US: Newsweek Up for Sale Despite "Heroic Efforts" Made to Save the Magazine
The Washington Post Company, owner of the current affairs magazine Newsweek, announced plans to put the magazine up for sale after continuous losses. According to the management of the magazine, it has been struggling to sustain the business despite "heroic efforts" made to save the magazine. Last year, the magazine recorded an operating loss of $29.3m. It also made 44 employees redundant. The parent company is currently seeking a buyer for the magazine. Some sources say that Mexican billionaire Carlos Slim, who already has shares in the New York Times, is interested in buying the title.

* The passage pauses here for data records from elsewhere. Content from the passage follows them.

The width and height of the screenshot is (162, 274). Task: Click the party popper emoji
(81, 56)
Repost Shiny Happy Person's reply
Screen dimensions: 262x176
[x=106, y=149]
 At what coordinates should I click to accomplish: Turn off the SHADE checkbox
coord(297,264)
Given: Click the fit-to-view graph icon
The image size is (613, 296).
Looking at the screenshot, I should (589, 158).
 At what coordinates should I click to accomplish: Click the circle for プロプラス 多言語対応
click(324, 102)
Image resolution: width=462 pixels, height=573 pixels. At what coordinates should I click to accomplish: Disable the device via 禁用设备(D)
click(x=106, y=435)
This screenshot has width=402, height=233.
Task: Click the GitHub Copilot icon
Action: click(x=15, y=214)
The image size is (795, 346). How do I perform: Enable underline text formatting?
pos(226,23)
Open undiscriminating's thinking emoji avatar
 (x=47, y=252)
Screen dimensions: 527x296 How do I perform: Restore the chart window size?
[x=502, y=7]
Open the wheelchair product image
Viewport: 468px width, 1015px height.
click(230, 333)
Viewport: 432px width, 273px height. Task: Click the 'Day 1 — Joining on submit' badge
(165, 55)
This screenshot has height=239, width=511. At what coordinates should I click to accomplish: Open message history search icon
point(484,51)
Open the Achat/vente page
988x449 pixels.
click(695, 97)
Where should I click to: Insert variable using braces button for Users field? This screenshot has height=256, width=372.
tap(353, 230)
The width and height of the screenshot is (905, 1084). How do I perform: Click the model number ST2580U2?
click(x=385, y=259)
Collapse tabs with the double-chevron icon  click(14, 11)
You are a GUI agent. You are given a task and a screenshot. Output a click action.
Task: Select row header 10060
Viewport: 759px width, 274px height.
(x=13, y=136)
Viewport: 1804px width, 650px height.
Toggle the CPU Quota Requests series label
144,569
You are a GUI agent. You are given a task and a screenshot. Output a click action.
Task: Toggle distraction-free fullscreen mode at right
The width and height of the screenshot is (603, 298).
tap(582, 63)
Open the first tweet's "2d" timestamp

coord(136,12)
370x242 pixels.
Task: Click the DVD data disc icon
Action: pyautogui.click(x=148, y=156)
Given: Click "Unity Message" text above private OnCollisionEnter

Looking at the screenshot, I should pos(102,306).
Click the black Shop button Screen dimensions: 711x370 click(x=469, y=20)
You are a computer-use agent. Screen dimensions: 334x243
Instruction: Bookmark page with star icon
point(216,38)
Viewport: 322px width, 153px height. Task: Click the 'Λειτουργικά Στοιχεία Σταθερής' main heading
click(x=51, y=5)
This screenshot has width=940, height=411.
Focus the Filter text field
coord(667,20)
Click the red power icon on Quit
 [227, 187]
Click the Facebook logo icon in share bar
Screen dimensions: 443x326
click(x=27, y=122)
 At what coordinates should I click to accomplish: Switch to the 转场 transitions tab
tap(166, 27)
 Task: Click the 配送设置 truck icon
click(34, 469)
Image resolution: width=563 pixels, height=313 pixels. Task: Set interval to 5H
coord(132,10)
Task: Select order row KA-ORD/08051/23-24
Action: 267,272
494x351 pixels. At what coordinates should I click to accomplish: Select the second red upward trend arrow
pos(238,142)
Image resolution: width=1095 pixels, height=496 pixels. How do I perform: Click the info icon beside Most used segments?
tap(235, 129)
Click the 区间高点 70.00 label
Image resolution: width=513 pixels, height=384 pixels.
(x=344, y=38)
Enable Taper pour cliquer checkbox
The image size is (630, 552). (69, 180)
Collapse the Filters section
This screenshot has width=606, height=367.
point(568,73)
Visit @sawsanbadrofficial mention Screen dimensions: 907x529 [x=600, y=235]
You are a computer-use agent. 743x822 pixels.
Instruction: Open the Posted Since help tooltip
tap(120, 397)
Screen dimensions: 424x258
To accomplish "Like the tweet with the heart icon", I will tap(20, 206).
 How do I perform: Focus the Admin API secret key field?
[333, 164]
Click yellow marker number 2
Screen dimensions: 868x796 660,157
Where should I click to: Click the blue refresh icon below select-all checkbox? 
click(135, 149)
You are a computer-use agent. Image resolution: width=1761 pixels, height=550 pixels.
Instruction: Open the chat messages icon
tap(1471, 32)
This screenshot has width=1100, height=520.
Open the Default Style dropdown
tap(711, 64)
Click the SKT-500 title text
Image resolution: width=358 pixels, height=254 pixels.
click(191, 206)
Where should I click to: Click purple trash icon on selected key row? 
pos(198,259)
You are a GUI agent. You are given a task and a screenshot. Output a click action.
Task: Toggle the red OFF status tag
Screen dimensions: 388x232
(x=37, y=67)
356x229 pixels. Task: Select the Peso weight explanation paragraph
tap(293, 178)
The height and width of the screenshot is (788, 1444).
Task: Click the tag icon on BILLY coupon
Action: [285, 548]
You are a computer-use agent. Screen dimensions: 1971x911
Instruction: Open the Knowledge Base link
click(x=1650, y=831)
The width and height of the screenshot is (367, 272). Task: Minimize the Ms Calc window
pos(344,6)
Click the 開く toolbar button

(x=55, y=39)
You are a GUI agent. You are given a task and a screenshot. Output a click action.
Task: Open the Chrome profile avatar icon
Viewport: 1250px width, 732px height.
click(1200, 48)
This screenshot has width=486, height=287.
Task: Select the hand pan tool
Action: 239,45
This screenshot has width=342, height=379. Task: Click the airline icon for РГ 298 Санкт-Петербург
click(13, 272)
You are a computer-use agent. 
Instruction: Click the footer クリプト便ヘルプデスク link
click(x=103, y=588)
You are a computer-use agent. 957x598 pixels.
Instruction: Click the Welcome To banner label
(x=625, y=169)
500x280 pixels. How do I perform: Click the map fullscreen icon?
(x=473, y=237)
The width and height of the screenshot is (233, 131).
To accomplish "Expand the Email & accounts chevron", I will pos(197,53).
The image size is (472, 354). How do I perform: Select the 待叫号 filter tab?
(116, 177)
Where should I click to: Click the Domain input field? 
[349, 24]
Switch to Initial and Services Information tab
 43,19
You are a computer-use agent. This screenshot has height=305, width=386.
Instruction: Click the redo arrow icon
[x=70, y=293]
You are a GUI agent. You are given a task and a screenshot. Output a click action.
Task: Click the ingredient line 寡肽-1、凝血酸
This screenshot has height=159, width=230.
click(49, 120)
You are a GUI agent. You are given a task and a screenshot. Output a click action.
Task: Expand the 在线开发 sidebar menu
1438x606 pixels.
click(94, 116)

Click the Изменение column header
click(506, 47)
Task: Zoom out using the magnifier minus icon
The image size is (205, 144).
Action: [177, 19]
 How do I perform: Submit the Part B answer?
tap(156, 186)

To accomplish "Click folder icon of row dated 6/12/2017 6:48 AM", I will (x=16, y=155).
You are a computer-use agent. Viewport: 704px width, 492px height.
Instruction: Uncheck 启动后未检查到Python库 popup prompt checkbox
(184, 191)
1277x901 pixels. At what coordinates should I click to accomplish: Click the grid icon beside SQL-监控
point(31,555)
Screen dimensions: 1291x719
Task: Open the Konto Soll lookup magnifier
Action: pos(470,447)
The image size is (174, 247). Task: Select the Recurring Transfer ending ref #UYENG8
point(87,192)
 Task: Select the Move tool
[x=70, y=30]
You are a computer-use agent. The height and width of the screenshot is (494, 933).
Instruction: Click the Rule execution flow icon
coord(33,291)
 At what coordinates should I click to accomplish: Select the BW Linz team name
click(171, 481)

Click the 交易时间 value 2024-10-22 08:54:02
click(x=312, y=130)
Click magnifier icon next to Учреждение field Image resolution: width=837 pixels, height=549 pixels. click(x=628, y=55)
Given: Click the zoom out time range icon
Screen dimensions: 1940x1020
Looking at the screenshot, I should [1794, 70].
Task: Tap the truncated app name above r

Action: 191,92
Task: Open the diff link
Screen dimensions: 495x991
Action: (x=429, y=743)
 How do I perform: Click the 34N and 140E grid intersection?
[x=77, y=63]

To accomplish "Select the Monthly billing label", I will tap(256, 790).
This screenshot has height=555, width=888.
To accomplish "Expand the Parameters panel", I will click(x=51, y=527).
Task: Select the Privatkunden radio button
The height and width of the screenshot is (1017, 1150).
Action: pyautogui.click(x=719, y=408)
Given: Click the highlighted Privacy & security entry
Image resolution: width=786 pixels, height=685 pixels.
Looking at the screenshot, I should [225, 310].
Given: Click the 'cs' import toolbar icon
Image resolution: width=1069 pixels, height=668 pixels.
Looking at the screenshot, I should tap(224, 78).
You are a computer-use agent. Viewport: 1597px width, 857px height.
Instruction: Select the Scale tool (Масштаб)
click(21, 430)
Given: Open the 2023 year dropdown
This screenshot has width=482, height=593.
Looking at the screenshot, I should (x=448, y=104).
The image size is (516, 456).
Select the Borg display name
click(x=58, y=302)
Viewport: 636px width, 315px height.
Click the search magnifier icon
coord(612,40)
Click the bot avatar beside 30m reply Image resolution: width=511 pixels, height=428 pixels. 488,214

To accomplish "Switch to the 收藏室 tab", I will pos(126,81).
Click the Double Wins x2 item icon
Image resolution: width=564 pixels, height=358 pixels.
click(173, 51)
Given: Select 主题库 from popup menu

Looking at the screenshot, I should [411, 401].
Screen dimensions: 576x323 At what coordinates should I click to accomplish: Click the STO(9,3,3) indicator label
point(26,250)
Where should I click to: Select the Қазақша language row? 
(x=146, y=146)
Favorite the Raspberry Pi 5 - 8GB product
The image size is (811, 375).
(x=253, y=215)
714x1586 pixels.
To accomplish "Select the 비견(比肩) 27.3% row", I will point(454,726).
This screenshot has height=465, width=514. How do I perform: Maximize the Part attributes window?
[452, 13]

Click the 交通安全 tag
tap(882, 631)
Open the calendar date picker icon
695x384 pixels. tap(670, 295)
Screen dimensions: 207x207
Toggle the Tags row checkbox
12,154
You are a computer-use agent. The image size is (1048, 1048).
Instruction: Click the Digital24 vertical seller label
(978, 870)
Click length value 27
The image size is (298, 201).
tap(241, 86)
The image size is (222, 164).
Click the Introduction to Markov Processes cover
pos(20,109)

US: CNN and CBS in Talk on Collaborative Reporting
The US broadcasters, the CNN and the CBS are in talk to share their resources for news gathering and reporting. According the New York Time, both organizations are looking for ways to save costs and the collaborative project could enable them to save considerable costs for news gathering. Faced with budget cuts, more and more news organisations are looking for collaborative projects to save the high cost of news gathering and to avoid additional cuts.
US: Washington Post to Offer Readers Live Video Chats with Reporters
The Washington Post announced its plan to offer readers live video chats with reporters across its newsrooms. According to the management of the Post, the initiative will bring its staff closer to readers and add more personality to the news they produced. The Post said this will give reporters an opportunity to "conduct journalism in real time". However, there are concerns that the time spent chatting with the public affect adversely reporters' time for investigations.
Global: AP Expects 600 Publishers To Join the Content-Tracking Programme
The Associated Press (AP) is launching its News Registry on 14 July, a content-tracking programme that can track unauthorized used of AP's news content. Since the announcement last April, more than 200 publishers have already signed up to the programme. AP expects 600 publishers to join the Registry before its launch in July. According to the management of AP, the Registry will enable to track the use of their content on the internet and offer potential means to generate revenues for unauthorised use of its content.
US: Cheap Citizen News Threaten Professional Journalists
The commercial media "Advertising Age" published a recent overview of the cheap media content produced by amateurs which is threatening professional journalists and quality journalism. Content producers like Associated Content and Demand Media pay freelancers as little as $5 for an article. Major news organisations like USA Today, Thompson Reuters and Hachette Filipacchi are regular buyers of these cheap media content.